• [Excerpt provided]:
------------------------

Q: The board of directors for our condominium is investigating the cause of some serious roof problems. If we find that construction defects are involved, our association may decide to file a lawsuit against the builder/developer. We need the building plans to progress with our investigation. The board feels that the builder/developer will not voluntarily cooperate with our research. Does the city have a copy of the plans? Will the city release them to the board of directors, since the association now owns the building? We want to do as much as possible ourselves before we call an attorney.

A: In this instance you could use some legal advice. I recommend that all associations establish a working relationship with a good association attorney. I passed your question along to attorney Leonard Siegel who represents many community associations. Here is his response:

“The California Legislature recently adopted amendments to Sections 19850 and 19851 of the Health and Safety Code. These sections now require local building departments to maintain official copies of the plans of buildings, including plans of ‘common interest developments’ (e.g. condominiums, stock cooperatives, planned unit developments) during the life of the building. Prior to the adoption of the recent amendments, common interest developments were exempted.”

------------------------

• [What is required]: From the condominium Q&A above, list every type of common interest development named as an example.

------------------------

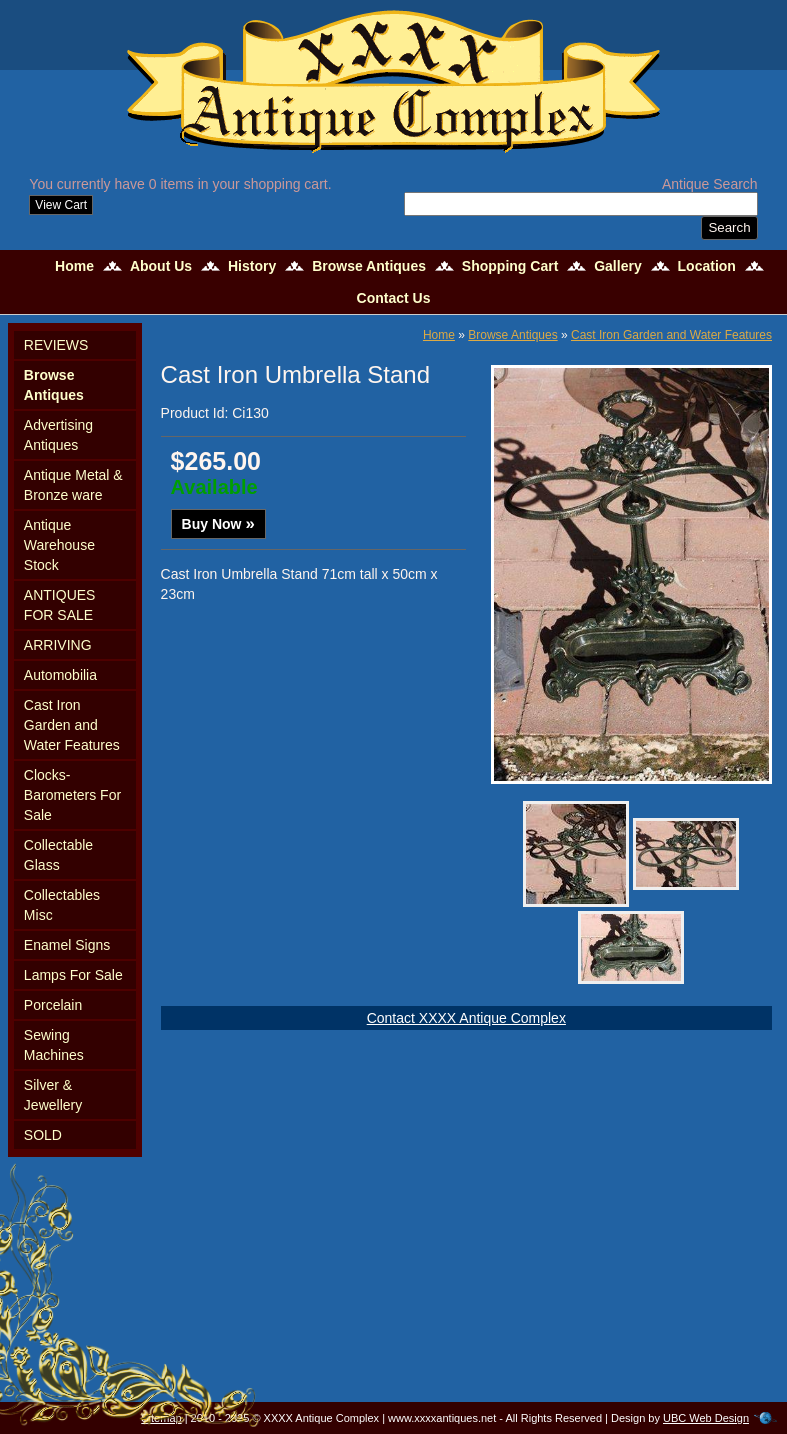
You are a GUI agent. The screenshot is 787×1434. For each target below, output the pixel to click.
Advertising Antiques (58, 435)
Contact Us (394, 298)
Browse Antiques (369, 266)
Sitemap (161, 1418)
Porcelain (53, 1005)
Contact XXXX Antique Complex (466, 1018)
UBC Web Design (706, 1418)
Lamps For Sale (73, 975)
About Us (161, 266)
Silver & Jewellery (53, 1095)
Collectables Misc (62, 905)
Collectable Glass (58, 855)
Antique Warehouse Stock (59, 545)
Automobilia (60, 675)
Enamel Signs (67, 945)
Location (707, 266)
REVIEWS (56, 345)
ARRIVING (58, 645)
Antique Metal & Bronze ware (73, 485)
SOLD (43, 1135)
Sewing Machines (54, 1045)
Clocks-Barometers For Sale (72, 795)
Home (74, 266)
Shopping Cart (510, 266)
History (252, 266)
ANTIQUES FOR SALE (60, 605)
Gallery (617, 266)
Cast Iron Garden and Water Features (72, 725)
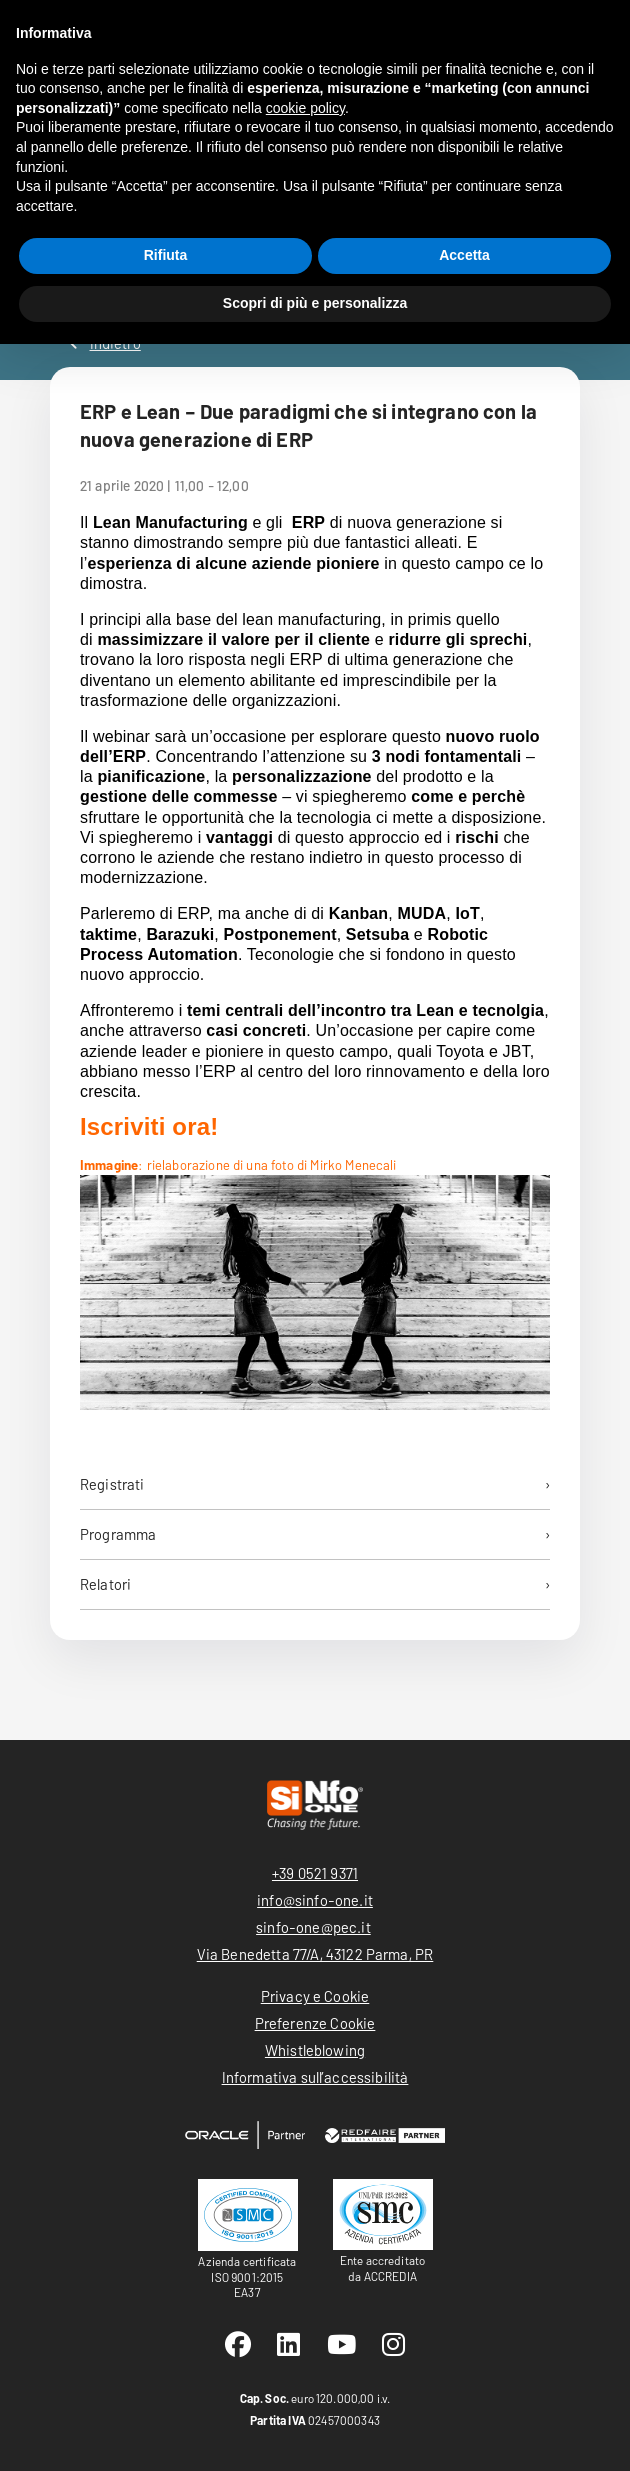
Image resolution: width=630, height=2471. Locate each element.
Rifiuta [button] (166, 255)
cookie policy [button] (305, 108)
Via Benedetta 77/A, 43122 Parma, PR (315, 1954)
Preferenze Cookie (315, 2023)
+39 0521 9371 (315, 1873)
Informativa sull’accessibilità (315, 2077)
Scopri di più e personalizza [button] (315, 303)
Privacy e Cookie (315, 1996)
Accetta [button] (464, 255)
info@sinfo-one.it (315, 1900)
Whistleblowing (315, 2050)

------------------------

• [Task result]: Condominiums, stock cooperatives, planned unit developments